Zoetry


California Cuisine

It is estimated that by the time that Europeans first visited California in the sixteenth century there were 310,000 Native Americans living in California gathered into small villages and speaking over 60 different languages.

When the Spanish arrived in 1769, they derided the natives for their omnivorous diet referring to them pejoratively as "diggers". It became a popular myth that Native Californians lived on acorns alone. In truth, their diet included a broader variety of food sources than most of their contemporaries and reflected the diversity and ecology of their environment.

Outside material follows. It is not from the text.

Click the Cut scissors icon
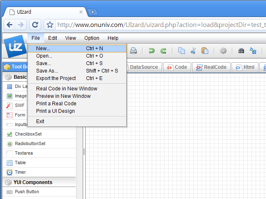 click(193, 51)
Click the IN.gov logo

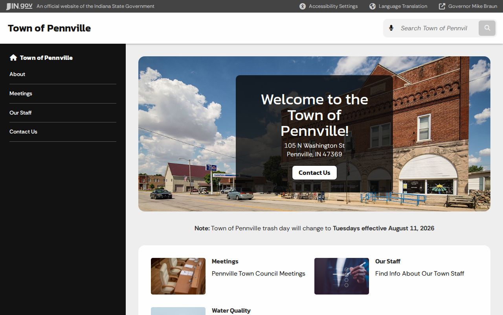(x=19, y=6)
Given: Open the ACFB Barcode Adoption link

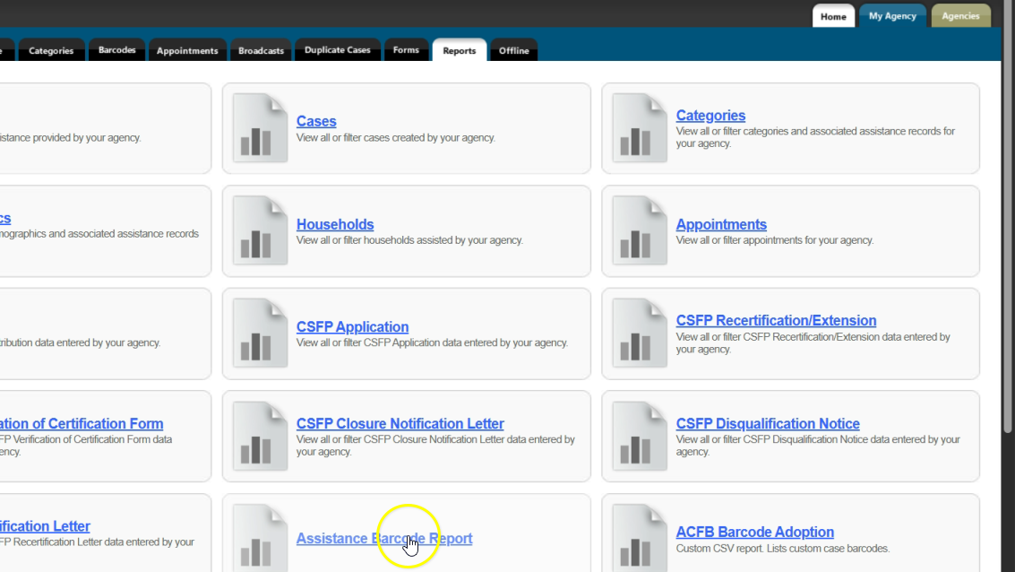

Because of the diversity of their diets, original Californians enjoyed a distinct advantage over other indigenous groups who relied on a single main food-source (corn, salmon, seal etc.) which, as you night imagine, also made them more vulnerable to famine.

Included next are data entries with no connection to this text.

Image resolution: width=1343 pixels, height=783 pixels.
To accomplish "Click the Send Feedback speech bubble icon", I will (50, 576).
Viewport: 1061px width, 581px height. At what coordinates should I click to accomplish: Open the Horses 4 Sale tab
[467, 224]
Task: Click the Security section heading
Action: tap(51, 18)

For example, among the foods eaten by the Chumash, who lived around modern-day Santa Barbara, the Costanoans who thrived on the Central Coast, and the Miwok, who inhabited the coastline between present-day San Francisco and Monterey, were: acorns, pine nuts, berries, grapes, honey, nuts, tule sprouts, roots, grasshoppers, eggs, snails, trout, salmon, shellfish, deer, elk, and small game including ground squirrels, woodrats and waterfowl. The Pomo, who lived in the Russian River Valley area, also had unique recipes for roasting moth-caterpillars and preparing salty palm kelp.

The indigenous Californian's diet was obviously highly attuned to the seasons. The Sierra Miwok collected clover in the spring, seeds in the summer, and mushrooms in the winter, with fruits and bulbs serving as their secondary foods. The tools used for river fishing and food-gathering were often similar. Weirs, traps, stiff nets and other devices for catching fish were made in the same technique as the beaters, carriers and winnowers for seeds and nuts. Even the hunting was rarely done with a weapon. Ducks were snared, rabbits were driven into nets, deer caught with nooses.

If there was a staple food used throughout California it was certainly acorns. While oaks did not grow in the higher mountains, in the desert, or on most of the immediate coast, they ranged widely from lower California to Oregon. In other words. it was never too long a hike to find abundant acorn-bearing trees.

Untreated acorns contain astringent and toxic tannic acid. Early treatment of acorns involved a lengthy immersion process of burying them in a sandy place with grass, charcoal and ashes and then soaking them in water until they became sweet and edible. Later, the grinding tools used for seeds and grains were adapted to pulverize the acorns into a sort of pesto which was then leached in a sandy shallow basin or tightly woven basket-a much easier and efficient process.

The Pomo people had an even more sophisticated method of removing the tannins from acorns, and one almost identical to tat of early inhabitants of the island of Sardinia. They mixed the acorn meal with a red clay that reduced the tannic acid by up to seventy five percent. Once the acorns were adequately leached, it was only necessary to add water, mold the meal into a small cake and bake them in an earthen oven.